Question

I am trying to read a file and store the information in unsigned char arrays. However, my program seems to be overwriting variables.

ClassA header:

...
public:
    ClassA(void);
    void LoadMemoryBlock(char* block, int bank);
....
private:
    unsigned char upperMemoryBank1[16384];
    unsigned char upperMemoryBank2[16384];
....

ClassA file:

ClassA::ClassA(void)
{
}
...
void ClassA::LoadMemoryBlock(char* block, int bank)
{
    if (bank == 1)
    {
        memcpy(upperMemoryBank1, block, 16384);
    }
    else if (bank == 2)
    {
        memcpy(upperMemoryBank2, block, 16384);
    }
}

ClassB header:

...
private:
    ClassA* classAobject;
...

ClassB file:

ClassB::ClassB()
{
    classAobject = &ClassA();
    ...
}
...
ClassB::StoreFile(ifstream &file)
{
    int position;

    char fileData[16384];

    position = file.tellg();
    file.seekg(HEADER_SIZE, ios::beg);
    position = file.tellg();
    file.read(fileData, 16384);
    position = file.tellg();
    classAobject->LoadMemoryBlock(fileData, 1);
    classAobject->LoadMemoryBlock(fileData, 2);

    position = file.tellg(); // Crashes here
    file.seekg(16384 + HEADER_SIZE, ios::beg);
    ...
}

Watching the position variable in my debugger shows that after the LoadMemoryBlock calls, it no longer shows 16400 like it did beforehand, but rather a random number that is different every time. Also, the file ifstream also is corrupted by the LoadMemoryBlock call. So I am guessing that memcpy is overwriting them.
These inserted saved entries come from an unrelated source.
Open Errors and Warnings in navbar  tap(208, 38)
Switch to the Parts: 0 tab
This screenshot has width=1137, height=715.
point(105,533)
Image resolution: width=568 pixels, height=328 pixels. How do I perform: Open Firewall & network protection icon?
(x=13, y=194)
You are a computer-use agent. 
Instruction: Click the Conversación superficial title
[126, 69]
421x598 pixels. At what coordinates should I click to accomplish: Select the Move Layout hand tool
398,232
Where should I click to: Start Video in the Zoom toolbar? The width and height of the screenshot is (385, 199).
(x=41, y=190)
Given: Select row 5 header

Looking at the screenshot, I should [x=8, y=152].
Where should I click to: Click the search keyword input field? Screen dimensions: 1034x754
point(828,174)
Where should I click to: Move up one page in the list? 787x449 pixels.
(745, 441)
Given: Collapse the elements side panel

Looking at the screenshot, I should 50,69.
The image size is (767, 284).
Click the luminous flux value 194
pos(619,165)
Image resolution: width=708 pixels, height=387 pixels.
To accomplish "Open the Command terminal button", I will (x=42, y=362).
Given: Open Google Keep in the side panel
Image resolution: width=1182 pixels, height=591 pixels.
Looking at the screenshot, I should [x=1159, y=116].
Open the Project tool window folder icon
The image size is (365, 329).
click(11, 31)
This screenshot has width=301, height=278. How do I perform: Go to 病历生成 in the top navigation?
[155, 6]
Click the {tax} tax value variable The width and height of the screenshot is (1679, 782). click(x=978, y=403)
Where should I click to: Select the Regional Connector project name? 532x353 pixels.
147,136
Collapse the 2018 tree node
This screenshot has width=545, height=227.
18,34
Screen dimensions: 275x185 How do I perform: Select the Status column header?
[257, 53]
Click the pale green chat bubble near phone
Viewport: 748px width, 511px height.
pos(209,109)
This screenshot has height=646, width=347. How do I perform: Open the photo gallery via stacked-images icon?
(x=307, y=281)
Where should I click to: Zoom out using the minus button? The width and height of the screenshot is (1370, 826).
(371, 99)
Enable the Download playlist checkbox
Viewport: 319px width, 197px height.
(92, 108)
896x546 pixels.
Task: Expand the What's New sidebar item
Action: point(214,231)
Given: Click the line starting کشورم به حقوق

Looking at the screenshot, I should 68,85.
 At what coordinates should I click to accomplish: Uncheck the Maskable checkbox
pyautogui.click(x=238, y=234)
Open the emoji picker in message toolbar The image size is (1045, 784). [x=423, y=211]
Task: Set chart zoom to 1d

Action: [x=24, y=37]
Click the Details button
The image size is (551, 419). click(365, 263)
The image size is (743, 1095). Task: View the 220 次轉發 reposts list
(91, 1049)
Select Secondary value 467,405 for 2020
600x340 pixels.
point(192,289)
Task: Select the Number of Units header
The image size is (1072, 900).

I tried initializing my arrays differently, but now memcpy crashes!

ClassA header:

...
public:
    ClassA(void);
    void LoadMemoryBlock(char* block, int bank);
....
private:
    unsigned char* upperMemoryBank1;
    unsigned char* upperMemoryBank2;
....

ClassA file:

ClassA::ClassA(void)
{
    upperMemoryBank1 = new unsigned char[16384];
    upperMemoryBank2 = new unsigned char[16384];
}
...
void ClassA::LoadMemoryBlock(char* block, int bank)
{
    if (bank == 1)
    {
        memcpy(upperMemoryBank1, block, 16384); // Crashes here
    }
    else if (bank == 2)
    {
        memcpy(upperMemoryBank2, block, 16384);
    }
}

ClassB header:

...
private:
    ClassA* classAobject;
...

ClassB file:

ClassB::ClassB()
{
    classAobject = &ClassA();
    ...
}
...
ClassB::StoreFile(ifstream &file)
{
    int position;

    char* fileData = new char[16384];

    position = file.tellg();
    file.seekg(HEADER_SIZE, ios::beg);
    position = file.tellg();
    file.read(fileData, 16384);
    position = file.tellg();
    classAobject->LoadMemoryBlock(fileData, 1);
    classAobject->LoadMemoryBlock(fileData, 2);

    position = file.tellg();
    file.seekg(16384 + HEADER_SIZE, ios::beg);
    ...
}

I thought that at least one, if not both, of these methods should work. What am I doing wrong?

EDIT: I have included the ClassA initialization above.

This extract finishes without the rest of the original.